- Problem statement: Lay out every line of the records below as a Markdown table with the columns "Row" and "Line", numbering the rows and omitting blank lines. Leave the pictures out of the answer.

- Listing:
[start]

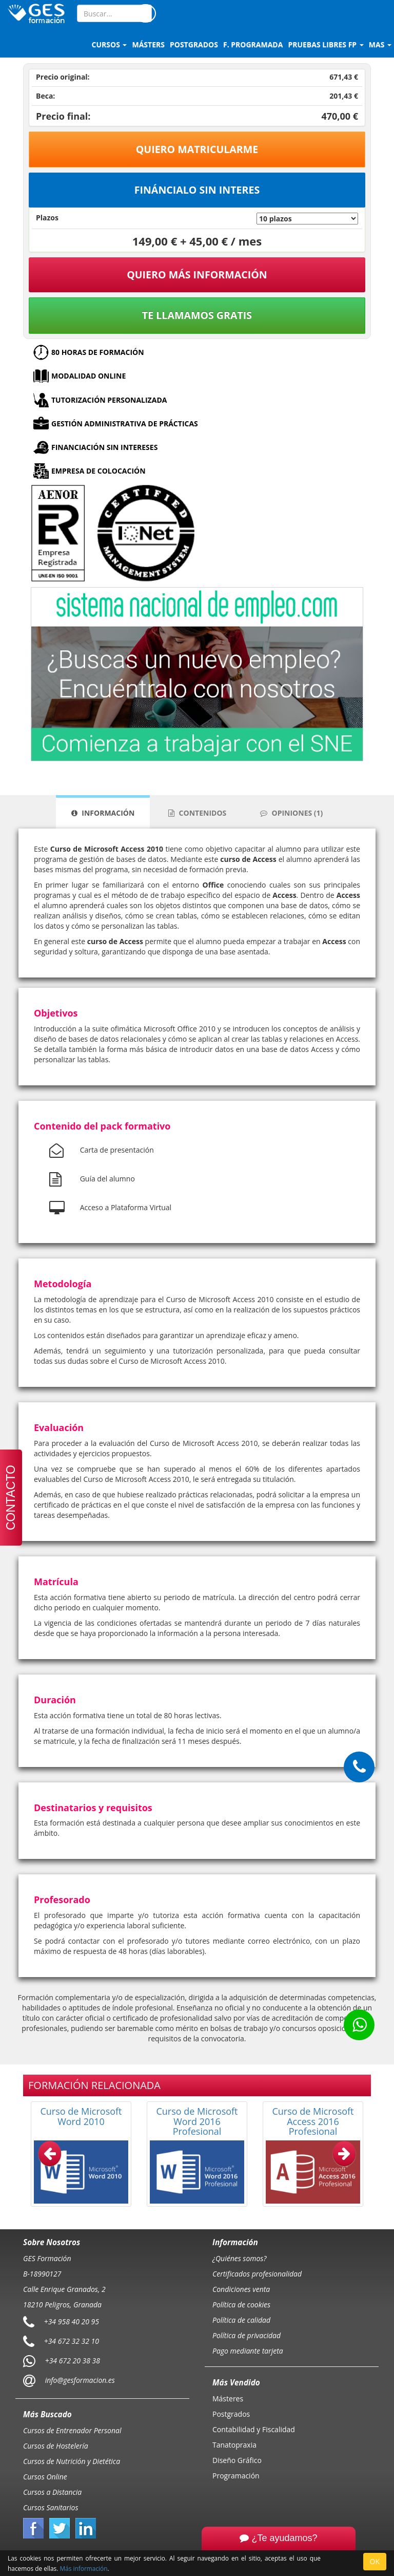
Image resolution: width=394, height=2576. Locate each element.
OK (375, 2561)
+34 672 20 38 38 (72, 2360)
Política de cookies (241, 2304)
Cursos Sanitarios (50, 2507)
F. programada (253, 44)
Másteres (227, 2398)
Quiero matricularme (197, 149)
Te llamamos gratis (197, 315)
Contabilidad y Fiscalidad (253, 2429)
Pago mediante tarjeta (247, 2351)
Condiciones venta (241, 2289)
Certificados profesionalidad (257, 2274)
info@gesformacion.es (79, 2380)
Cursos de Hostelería (55, 2446)
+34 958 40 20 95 (71, 2321)
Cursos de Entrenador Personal (72, 2430)
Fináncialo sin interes (197, 190)
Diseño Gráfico (237, 2460)
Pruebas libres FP (325, 44)
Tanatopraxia (234, 2445)
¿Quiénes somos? (239, 2258)
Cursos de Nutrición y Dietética (71, 2461)
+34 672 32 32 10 (71, 2341)
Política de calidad (241, 2320)
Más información (83, 2568)
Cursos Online (45, 2476)
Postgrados (231, 2414)
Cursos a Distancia (52, 2492)
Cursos (109, 44)
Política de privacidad (246, 2335)
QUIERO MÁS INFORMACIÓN (197, 274)
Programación (236, 2475)
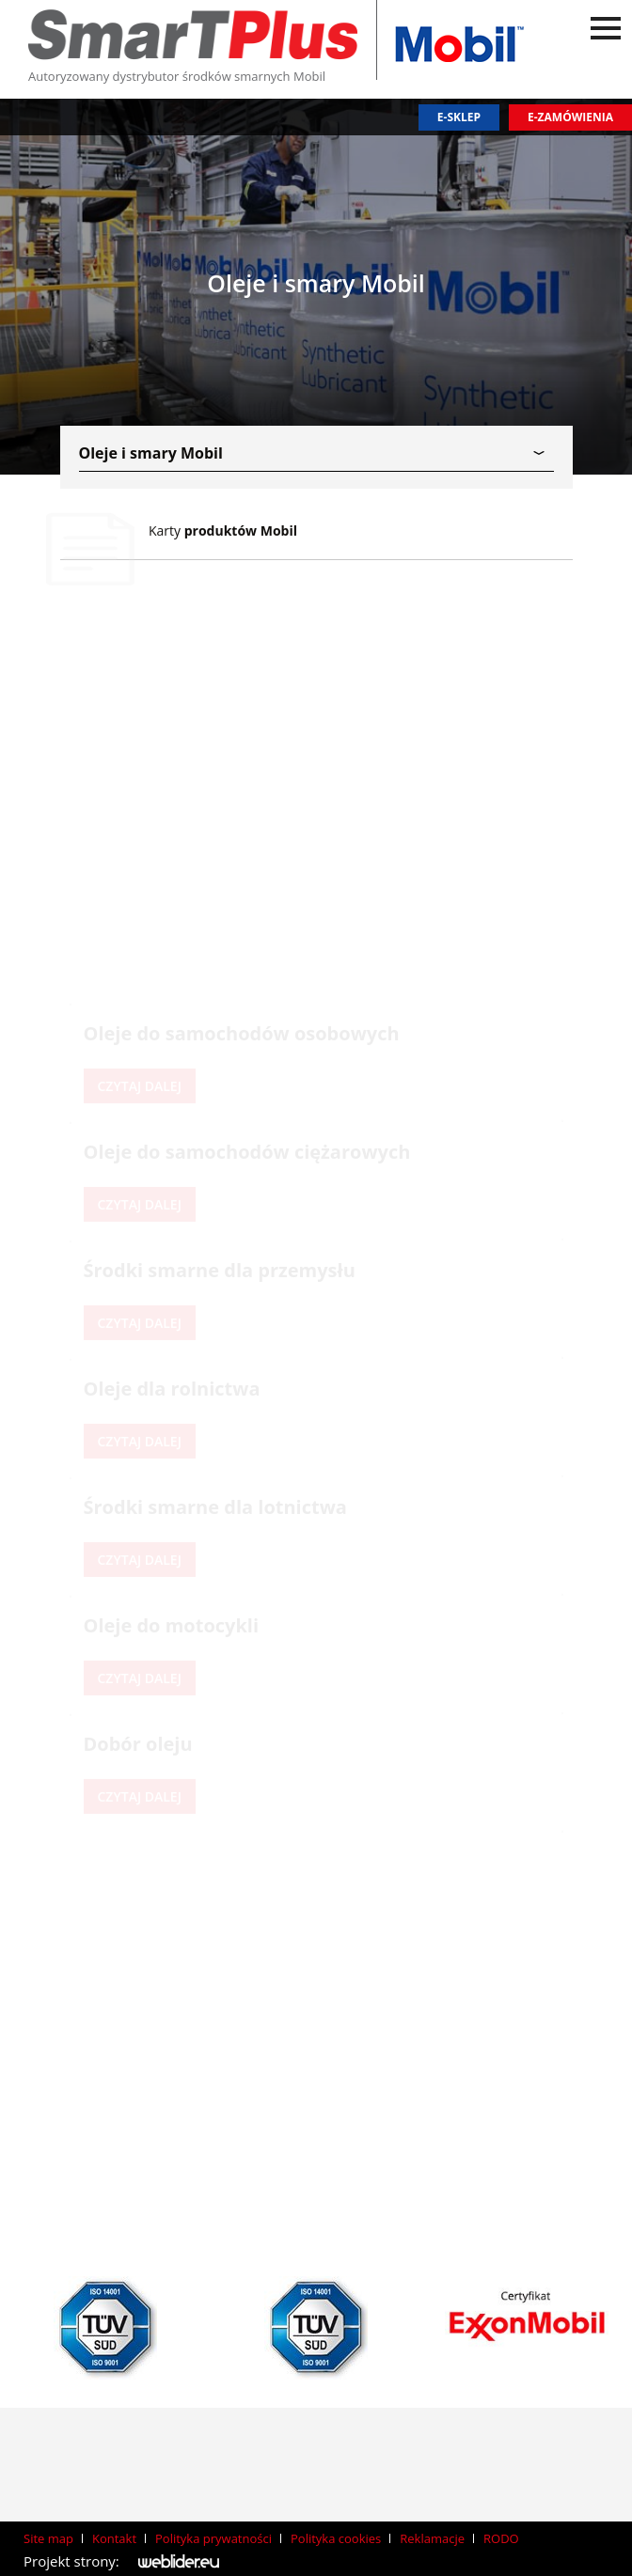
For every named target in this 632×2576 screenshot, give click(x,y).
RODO (501, 2538)
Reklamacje (432, 2538)
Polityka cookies (336, 2538)
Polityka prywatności (213, 2538)
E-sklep (459, 117)
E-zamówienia (570, 117)
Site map (48, 2538)
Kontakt (114, 2538)
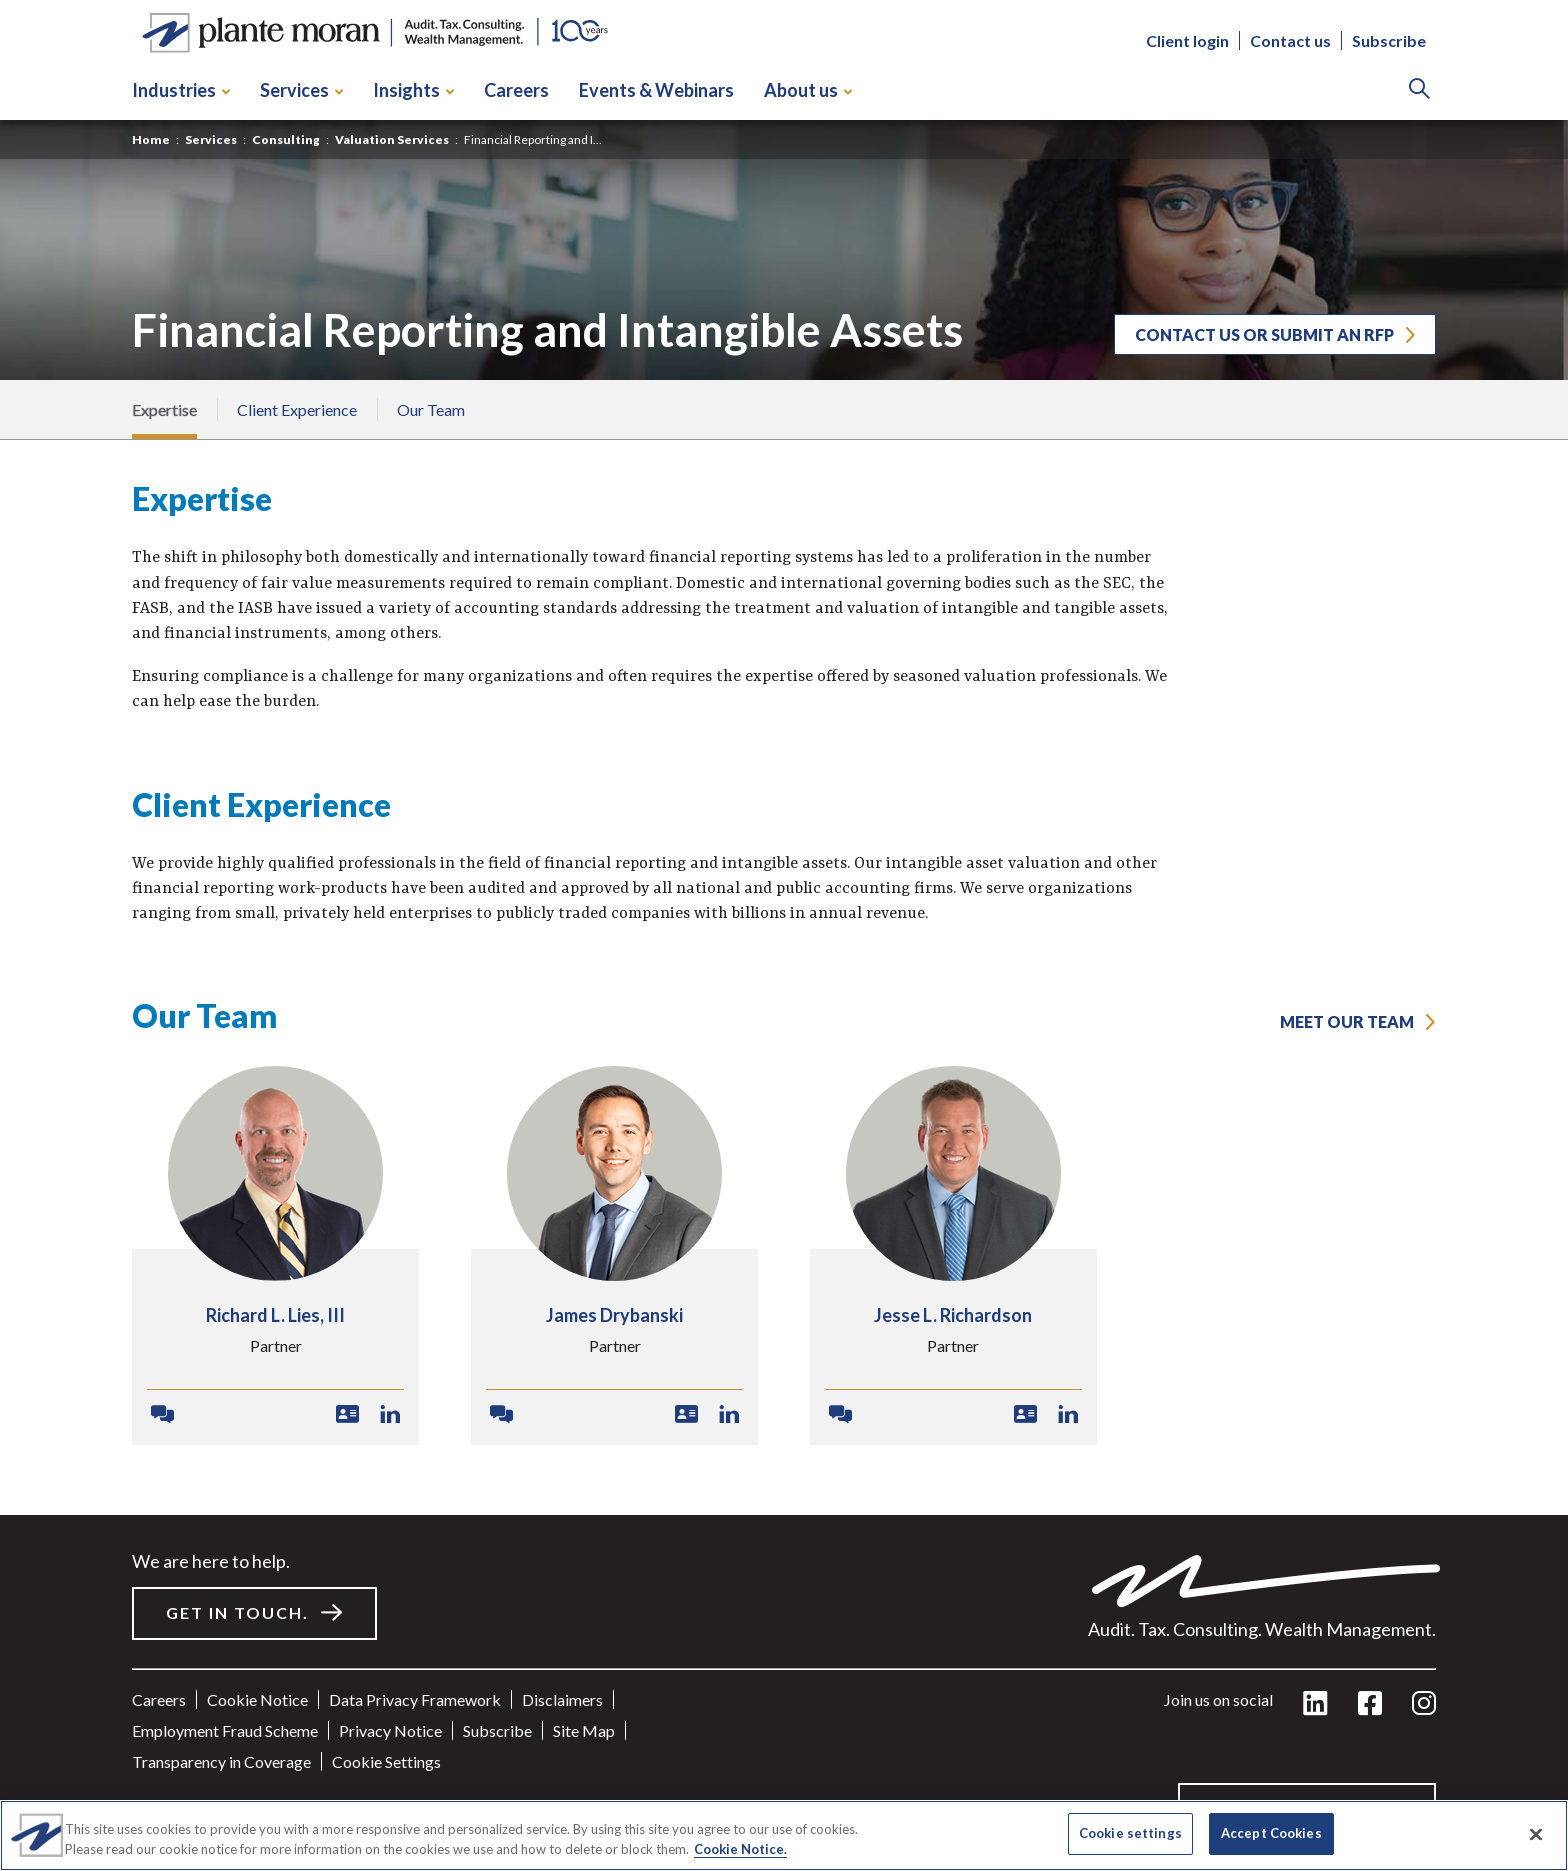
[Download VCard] (347, 1415)
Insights (413, 90)
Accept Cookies (1271, 1833)
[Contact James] (501, 1415)
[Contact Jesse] (840, 1415)
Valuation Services (392, 139)
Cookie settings (386, 1761)
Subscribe (1389, 40)
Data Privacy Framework (415, 1699)
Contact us (1290, 40)
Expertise (164, 409)
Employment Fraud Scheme (225, 1730)
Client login (1187, 40)
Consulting (286, 139)
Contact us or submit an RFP (1264, 334)
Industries (181, 90)
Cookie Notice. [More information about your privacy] (740, 1849)
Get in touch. (237, 1612)
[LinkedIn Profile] (390, 1415)
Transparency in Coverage (221, 1761)
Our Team (431, 409)
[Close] (1536, 1834)
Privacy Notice (390, 1730)
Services (301, 90)
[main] (784, 935)
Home (151, 139)
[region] (784, 1835)
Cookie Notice (257, 1699)
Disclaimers (562, 1699)
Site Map (584, 1730)
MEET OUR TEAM (1347, 1021)
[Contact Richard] (162, 1415)
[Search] (1419, 90)
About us (808, 90)
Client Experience (297, 409)
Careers (516, 90)
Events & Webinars (656, 90)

[end]

- Task result:
| Row | Line |
|---|---|
| 1 | Image resolution: width=394, height=2576. Locate each element. |
| 2 | OK (375, 2561) |
| 3 | +34 672 20 38 38 (72, 2360) |
| 4 | Política de cookies (241, 2304) |
| 5 | Cursos Sanitarios (50, 2507) |
| 6 | F. programada (253, 44) |
| 7 | Másteres (227, 2398) |
| 8 | Quiero matricularme (197, 149) |
| 9 | Te llamamos gratis (197, 315) |
| 10 | Contabilidad y Fiscalidad (253, 2429) |
| 11 | Pago mediante tarjeta (247, 2351) |
| 12 | Condiciones venta (241, 2289) |
| 13 | Certificados profesionalidad (257, 2274) |
| 14 | info@gesformacion.es (79, 2380) |
| 15 | Cursos de Hostelería (55, 2446) |
| 16 | +34 958 40 20 95 (71, 2321) |
| 17 | Cursos de Entrenador Personal (72, 2430) |
| 18 | Fináncialo sin interes (197, 190) |
| 19 | Diseño Gráfico (237, 2460) |
| 20 | Pruebas libres FP (325, 44) |
| 21 | Tanatopraxia (234, 2445) |
| 22 | ¿Quiénes somos? (239, 2258) |
| 23 | Cursos de Nutrición y Dietética (71, 2461) |
| 24 | +34 672 32 32 10 (71, 2341) |
| 25 | Política de calidad (241, 2320) |
| 26 | Más información (83, 2568) |
| 27 | Cursos Online (45, 2476) |
| 28 | Postgrados (231, 2414) |
| 29 | Cursos a Distancia (52, 2492) |
| 30 | Cursos (109, 44) |
| 31 | Política de privacidad (246, 2335) |
| 32 | QUIERO MÁS INFORMACIÓN (197, 274) |
| 33 | Programación (236, 2475) |
| 34 | For every named target in this 632×2576 screenshot, give click(x,y). |
| 35 | RODO (501, 2538) |
| 36 | Reklamacje (432, 2538) |
| 37 | Polityka cookies (336, 2538) |
| 38 | Polityka prywatności (213, 2538) |
| 39 | E-sklep (459, 117) |
| 40 | E-zamówienia (570, 117) |
| 41 | Site map (48, 2538) |
| 42 | Kontakt (114, 2538) |
| 43 | [Download VCard] (347, 1415) |
| 44 | Insights (413, 90) |
| 45 | Accept Cookies (1271, 1833) |
| 46 | [Contact James] (501, 1415) |
| 47 | [Contact Jesse] (840, 1415) |
| 48 | Valuation Services (392, 139) |
| 49 | Cookie settings (386, 1761) |
| 50 | Subscribe (1389, 40) |
| 51 | Data Privacy Framework (415, 1699) |
| 52 | Contact us (1290, 40) |
| 53 | Expertise (164, 409) |
| 54 | Employment Fraud Scheme (225, 1730) |
| 55 | Client login (1187, 40) |
| 56 | Consulting (286, 139) |
| 57 | Contact us or submit an RFP (1264, 334) |
| 58 | Industries (181, 90) |
| 59 | Cookie Notice. [More information about your privacy] (740, 1849) |
| 60 | Get in touch. (237, 1612) |
| 61 | [LinkedIn Profile] (390, 1415) |
| 62 | Transparency in Coverage (221, 1761) |
| 63 | Our Team (431, 409) |
| 64 | [Close] (1536, 1834) |
| 65 | Privacy Notice (390, 1730) |
| 66 | Services (301, 90) |
| 67 | [main] (784, 935) |
| 68 | Home (151, 139) |
| 69 | [region] (784, 1835) |
| 70 | Cookie Notice (257, 1699) |
| 71 | Disclaimers (562, 1699) |
| 72 | Site Map (584, 1730) |
| 73 | MEET OUR TEAM (1347, 1021) |
| 74 | [Contact Richard] (162, 1415) |
| 75 | [Search] (1419, 90) |
| 76 | About us (808, 90) |
| 77 | Client Experience (297, 409) |
| 78 | Careers (516, 90) |
| 79 | Events & Webinars (656, 90) |